GSK has long been a Tamr client, and we believe their success is what occurs when a company truly focuses on using its data as an asset and has the foresight (as well as courage) to adopt new approaches to old data problems.
As the article mentions, GSK recognized in early 2015 that they needed to rethink their R&D data environment to remain competitive with their peers. After making Mark Ramsey the first Chief Data Officer of R&D, GSK solidified their commitment to competing on their analytical capabilities, which could not only grow their business but also provide better outcomes for patients. Mark’s vision for data within GSK R&D was to “make it easier to access and use for exploratory analysis and decision-making about new medicines”. The team wanted to find a way to to “provide analytics-ready data of all kinds across R&D in a timely manner.”
The issue plaguing the R&D organization was that years of “data was kept within silos created for particular scientists, experiments, or clinical trials”, rendering secondary analysis of it nearly impossible with existing approaches. This is the most common challenge that large organizations across all industries run into when aspiring to compete on analytics. They have no easy, effective way to integrate the data for analysis – halting their ambitions immediately.
Determined to serve up timely data across a variety of domains, the R&D team first selected the top 10 most important use cases to focus on and then rethought the traditional approach to data management.

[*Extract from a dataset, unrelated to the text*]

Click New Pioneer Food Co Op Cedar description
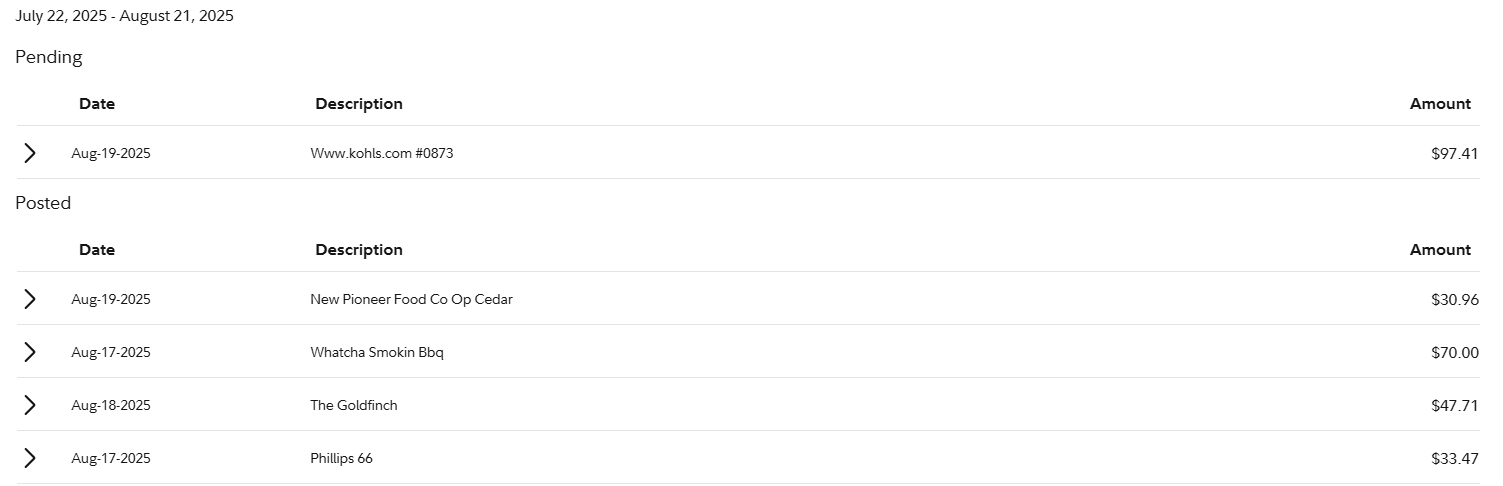This screenshot has height=486, width=1503. (411, 299)
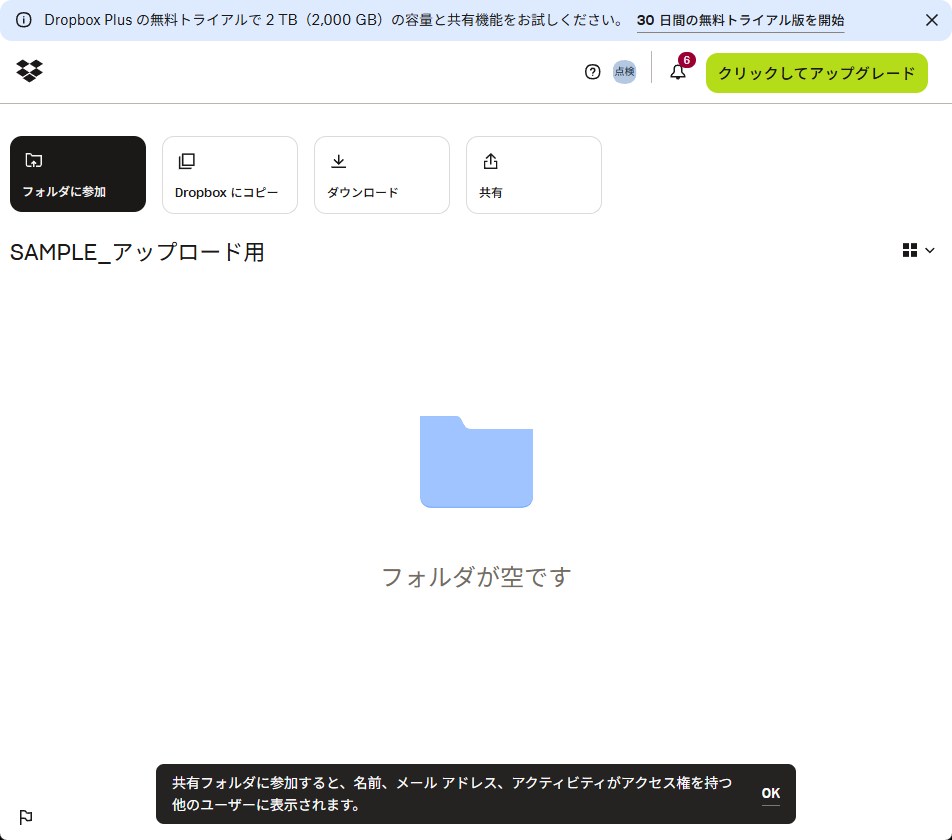Open the help question mark icon
The width and height of the screenshot is (952, 840).
coord(592,72)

GSK knew that methods like master data management and ETL would have taken too much time and effort, and consequently sought new, machine learning-based approaches to solving their data integration challenges. Their belief that innovative approaches to data curation would be needed to succeed in architecting this Data Centre of Excellence led them to Tamr.
GSK employed Tamr’s probabilistic matching approach to combine data across the organization and across three different initial domains (assays, clinical trial data, and genetic data) into a single Hadoop-based data within 3 months – “an unheard-of objective using traditional data management approaches.”

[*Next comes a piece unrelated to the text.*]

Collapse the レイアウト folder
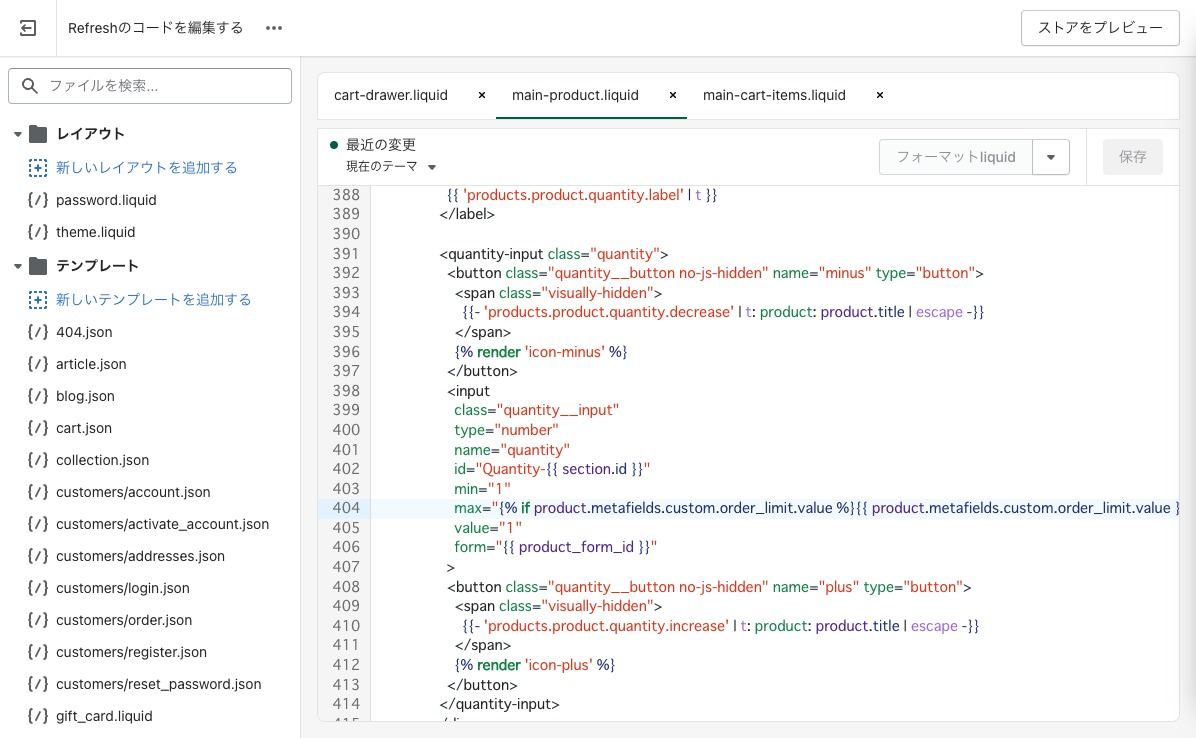This screenshot has width=1196, height=738. (18, 134)
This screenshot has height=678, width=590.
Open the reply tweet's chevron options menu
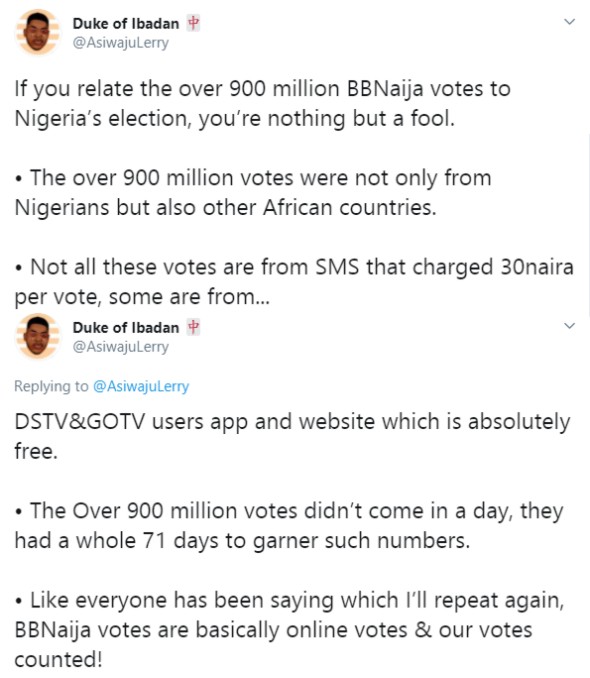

Tamr’s product and services teams went to work using the technology to map raw data, much of which was in GSK internal formats, to industry standard formats using machine learning. “The team would feed in the source trial data, and what the target format should look like—and then let the machine go to work. Outcomes initially had 50/60% accuracy levels, and now in some domains they are at 100% accuracy”. Moreover, Tamr completed the project on time.
Tamr’s success in completing this integration is not only a testament to the power of Tamr’s machine learning and field team, but exemplifies the type of outcomes that can be derived when a customer is willing to invest in their data environment and leverage new, innovative data management approaches. GSK is benefiting from this new Data CoE and “use cases have expanded from 10 to 250” as the business is seeing significant reductions in times to get an answer to an ad hoc question. More importantly, the work should ultimately contribute to better medicine and better outcomes for those that GSK ultimately serve.